Fragmento del texto:
Es la concertina segunda de la Orquesta Sinfónica del Neuquén y coordina orquestas infantojuveniles con enfoque social, que replican su propio aprendizaje musical.
Andrea Pulgar no creció en una familia de músicos. En su casa de Bariloche sólo había una mezcla caprichosa de discos de Dyango, rock nacional e INXZ. También una guitarra olvidada que su abuelo desempolvaba de a ratos para tocar los únicos dos acordes que conocía. Sin embargo, en ella creció el germen de una pasión por la música que la llevaría lejos: a los escenarios, los cursos internacionales y, sobre todo, a repartir la música clásica en las orquestas barriales, donde una simple melodía cobra la fuerza necesaria para transformar el mundo.
Aunque ya suma 18 años de trayectoria, mantiene fresco el recuerdo de la primera vez que escuchó música clásica y tuvo esa epifanía que iba a marcar su futuro. “Fue una orquesta juvenil a la escuela, yo estaba en sexto grado y había un violinista tocando La Primavera de Vivaldi. Yo nunca había escuchado un violín, me enamoré perdidamente y quise aprender a tocar yo”, relató. Con sólo 11 años, se sumó a la orquesta juvenil de esa ciudad rionegrina, coordinada por Kyoko Korokawa, y empezó a esbozar sus primeras notas.

Datos proporcionados:
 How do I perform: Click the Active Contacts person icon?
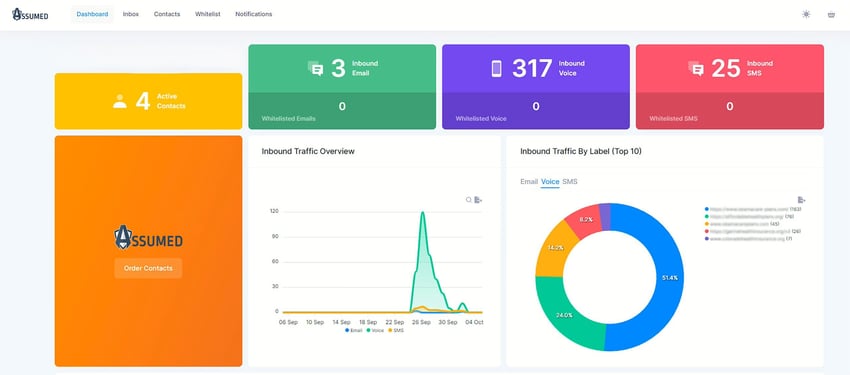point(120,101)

==

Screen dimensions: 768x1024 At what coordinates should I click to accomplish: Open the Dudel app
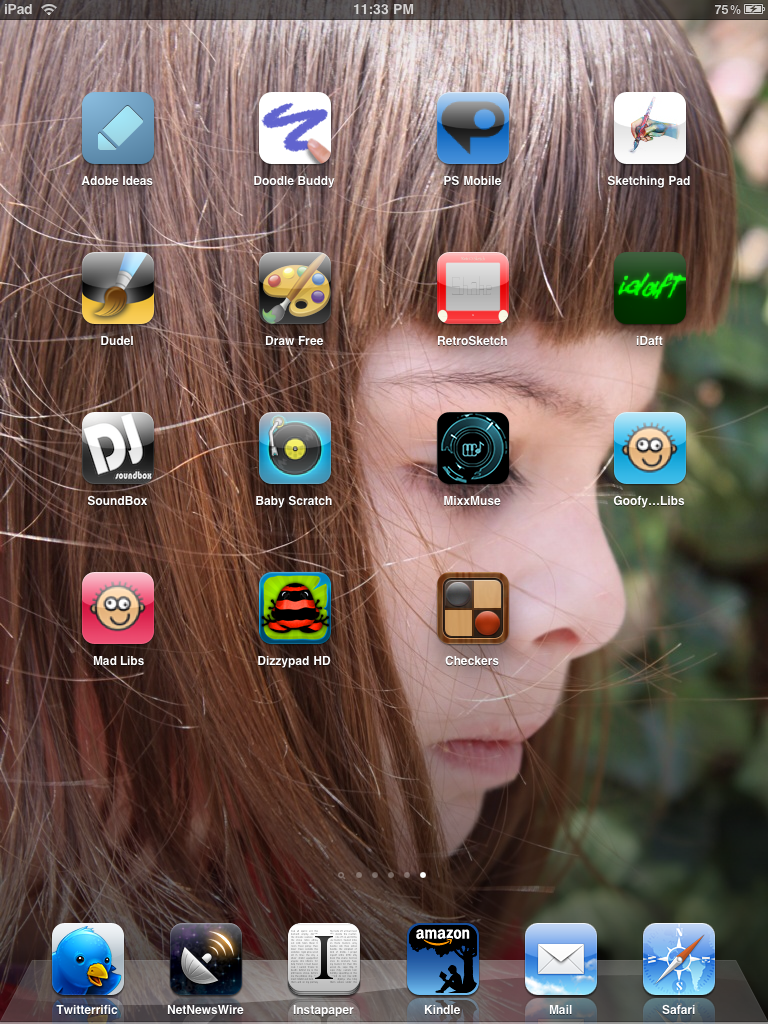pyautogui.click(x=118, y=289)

* * *

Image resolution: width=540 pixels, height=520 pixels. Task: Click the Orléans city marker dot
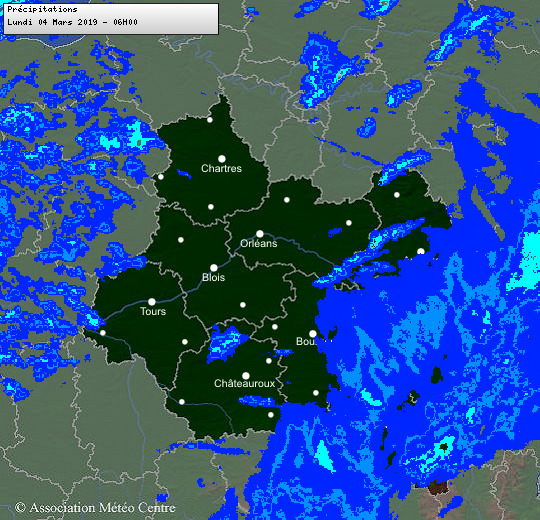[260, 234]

Consigna: Continúa el texto sobre Andrea Pulgar a partir de su última oración. Las entradas no hacen falta para resolver esto.

Respuesta:
Como no tenía su propio instrumento, aprovechaba cada minuto del ensayo para practicar e incluso se quedaba después de hora para aplicar sobre el violín el estudio de las partituras que hacía en casa. No le importaba pasar ocho horas enteras en la orquesta. “Me atrapó muchísimo, mis amigos después de la escuela estaban jugando y yo estaba practicando, haciendo escalas y trinos”, contó sobre sus inicios.
Andrea repasa sus primera clases 27 años más tarde, durante un receso del ensayo de la Orquesta Sinfónica del Neuquén, donde se desempeña como concertina adjunta. Habla en voz baja mientras los instrumentos reposan en las butacas tapizadas de azul del Cine Teatro Español, en medio de un silencio insípido. Hacía apenas unos pocos minutos, la Danza Húngara Número 5 de Johannes Brahms lo había inundado todo.
Su primer violín
Tras notar su fascinación por la música, sus padres redoblaron los esfuerzos para darle el arma de sus primeras batallas: un Stradivarius Cremonensis de imitación y desvencijado, que llegó todo desarmado pero que fue, para Andrea, un verdadero tesoro. “Fue un sacrificio muy grande para ellos”, relató.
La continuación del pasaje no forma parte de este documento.